**Aim of the exercise**
Gather each line of the entries below that includes "computer".

(Stored records)
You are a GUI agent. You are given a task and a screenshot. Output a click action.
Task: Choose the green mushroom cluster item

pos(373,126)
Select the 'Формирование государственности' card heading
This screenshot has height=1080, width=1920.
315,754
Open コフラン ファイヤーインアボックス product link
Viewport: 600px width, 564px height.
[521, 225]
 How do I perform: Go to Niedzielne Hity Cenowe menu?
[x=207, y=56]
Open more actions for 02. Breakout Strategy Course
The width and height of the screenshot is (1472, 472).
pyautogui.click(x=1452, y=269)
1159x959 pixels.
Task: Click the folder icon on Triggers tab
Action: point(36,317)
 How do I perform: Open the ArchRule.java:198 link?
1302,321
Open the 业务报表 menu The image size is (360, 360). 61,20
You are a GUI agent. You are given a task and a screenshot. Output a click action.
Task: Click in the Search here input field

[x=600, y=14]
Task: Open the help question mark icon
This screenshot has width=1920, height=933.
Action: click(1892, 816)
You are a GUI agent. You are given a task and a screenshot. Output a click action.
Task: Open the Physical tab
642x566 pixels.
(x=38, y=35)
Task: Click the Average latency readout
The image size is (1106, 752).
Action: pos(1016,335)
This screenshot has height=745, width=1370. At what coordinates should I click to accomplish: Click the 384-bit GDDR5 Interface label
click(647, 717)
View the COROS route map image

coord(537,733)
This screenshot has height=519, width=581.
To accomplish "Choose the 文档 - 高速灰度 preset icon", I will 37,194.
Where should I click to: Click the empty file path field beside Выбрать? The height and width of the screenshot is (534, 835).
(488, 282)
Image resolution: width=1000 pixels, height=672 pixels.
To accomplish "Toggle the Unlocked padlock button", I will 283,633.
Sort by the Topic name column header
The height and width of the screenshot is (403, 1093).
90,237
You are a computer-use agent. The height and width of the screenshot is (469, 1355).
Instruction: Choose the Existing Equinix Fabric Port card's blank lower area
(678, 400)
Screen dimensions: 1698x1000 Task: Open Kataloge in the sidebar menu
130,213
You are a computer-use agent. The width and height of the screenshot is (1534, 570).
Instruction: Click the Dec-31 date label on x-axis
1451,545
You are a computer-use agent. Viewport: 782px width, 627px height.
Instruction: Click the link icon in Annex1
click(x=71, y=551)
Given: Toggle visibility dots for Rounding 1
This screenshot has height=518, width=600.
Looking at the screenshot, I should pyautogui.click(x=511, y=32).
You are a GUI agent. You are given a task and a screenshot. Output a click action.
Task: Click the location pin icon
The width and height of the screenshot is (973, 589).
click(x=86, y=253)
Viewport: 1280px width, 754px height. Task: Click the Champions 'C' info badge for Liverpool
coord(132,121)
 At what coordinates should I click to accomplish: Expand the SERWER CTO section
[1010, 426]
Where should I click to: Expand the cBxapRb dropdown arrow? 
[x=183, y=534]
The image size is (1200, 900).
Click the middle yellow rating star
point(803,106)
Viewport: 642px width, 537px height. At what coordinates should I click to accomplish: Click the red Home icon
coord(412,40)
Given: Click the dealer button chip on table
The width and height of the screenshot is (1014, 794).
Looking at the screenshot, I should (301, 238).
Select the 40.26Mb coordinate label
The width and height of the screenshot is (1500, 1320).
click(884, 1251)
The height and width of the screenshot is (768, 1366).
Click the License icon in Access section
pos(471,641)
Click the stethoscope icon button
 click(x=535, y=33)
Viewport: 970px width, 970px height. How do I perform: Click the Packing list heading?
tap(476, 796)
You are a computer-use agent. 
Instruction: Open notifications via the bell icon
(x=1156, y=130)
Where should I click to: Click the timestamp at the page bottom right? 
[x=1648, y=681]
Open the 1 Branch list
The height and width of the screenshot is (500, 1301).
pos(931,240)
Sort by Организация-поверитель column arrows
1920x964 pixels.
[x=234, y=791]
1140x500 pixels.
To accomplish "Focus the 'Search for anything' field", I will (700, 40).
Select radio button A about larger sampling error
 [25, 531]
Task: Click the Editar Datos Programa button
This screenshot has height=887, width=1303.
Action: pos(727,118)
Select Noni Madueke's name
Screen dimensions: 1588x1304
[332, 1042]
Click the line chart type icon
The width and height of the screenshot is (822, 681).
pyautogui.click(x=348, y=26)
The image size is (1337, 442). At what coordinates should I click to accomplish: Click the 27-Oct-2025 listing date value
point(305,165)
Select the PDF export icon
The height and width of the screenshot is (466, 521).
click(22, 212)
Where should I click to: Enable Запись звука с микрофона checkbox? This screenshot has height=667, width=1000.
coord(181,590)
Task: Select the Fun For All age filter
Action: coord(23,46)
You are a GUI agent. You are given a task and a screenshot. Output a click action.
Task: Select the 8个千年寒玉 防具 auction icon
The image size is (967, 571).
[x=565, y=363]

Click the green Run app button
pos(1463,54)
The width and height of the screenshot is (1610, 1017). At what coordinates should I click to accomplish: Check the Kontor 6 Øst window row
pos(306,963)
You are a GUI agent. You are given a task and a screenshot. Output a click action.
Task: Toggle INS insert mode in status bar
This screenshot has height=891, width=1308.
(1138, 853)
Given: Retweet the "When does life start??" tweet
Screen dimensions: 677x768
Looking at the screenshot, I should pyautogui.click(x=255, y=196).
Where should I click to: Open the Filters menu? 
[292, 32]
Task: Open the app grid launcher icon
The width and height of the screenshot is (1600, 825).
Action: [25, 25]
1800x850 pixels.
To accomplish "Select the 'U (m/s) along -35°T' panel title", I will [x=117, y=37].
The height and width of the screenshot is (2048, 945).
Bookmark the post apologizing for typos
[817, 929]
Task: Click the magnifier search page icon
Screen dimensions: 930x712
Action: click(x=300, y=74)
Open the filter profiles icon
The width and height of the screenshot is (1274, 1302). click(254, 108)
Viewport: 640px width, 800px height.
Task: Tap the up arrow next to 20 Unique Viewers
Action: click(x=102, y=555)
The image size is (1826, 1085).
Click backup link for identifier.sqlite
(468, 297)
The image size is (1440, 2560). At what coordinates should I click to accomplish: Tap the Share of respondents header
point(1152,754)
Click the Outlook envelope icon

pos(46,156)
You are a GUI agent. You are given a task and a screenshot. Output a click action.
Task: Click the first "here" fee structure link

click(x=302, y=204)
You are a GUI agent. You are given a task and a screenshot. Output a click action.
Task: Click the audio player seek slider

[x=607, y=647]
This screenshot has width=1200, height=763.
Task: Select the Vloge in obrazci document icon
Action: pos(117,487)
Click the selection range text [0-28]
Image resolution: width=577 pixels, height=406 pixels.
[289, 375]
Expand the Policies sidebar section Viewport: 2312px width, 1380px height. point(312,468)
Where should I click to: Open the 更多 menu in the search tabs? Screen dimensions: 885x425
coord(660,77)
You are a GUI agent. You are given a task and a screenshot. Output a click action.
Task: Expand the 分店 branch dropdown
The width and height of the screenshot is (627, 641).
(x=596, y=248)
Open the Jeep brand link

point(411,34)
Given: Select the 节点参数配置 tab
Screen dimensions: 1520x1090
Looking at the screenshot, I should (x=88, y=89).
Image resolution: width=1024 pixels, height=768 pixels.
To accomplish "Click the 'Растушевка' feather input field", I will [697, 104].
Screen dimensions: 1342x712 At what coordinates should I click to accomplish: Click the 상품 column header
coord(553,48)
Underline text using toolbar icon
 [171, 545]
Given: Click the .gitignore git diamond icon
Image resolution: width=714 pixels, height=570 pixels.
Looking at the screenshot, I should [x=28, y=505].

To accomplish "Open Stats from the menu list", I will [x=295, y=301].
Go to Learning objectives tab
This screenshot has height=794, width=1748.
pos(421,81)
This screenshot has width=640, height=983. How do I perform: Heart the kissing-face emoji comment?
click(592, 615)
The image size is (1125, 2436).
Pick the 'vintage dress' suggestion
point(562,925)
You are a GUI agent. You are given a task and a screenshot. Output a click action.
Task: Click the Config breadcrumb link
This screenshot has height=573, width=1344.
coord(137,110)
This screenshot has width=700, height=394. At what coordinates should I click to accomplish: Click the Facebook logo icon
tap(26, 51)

**Answer for this exercise**
You are a computer-use agent. The height and width of the screenshot is (469, 1355).
You are a computer-use agent. The width and height of the screenshot is (1534, 570).
You are a computer-use agent. Viewport: 782px width, 627px height.
You are a computer-use agent. 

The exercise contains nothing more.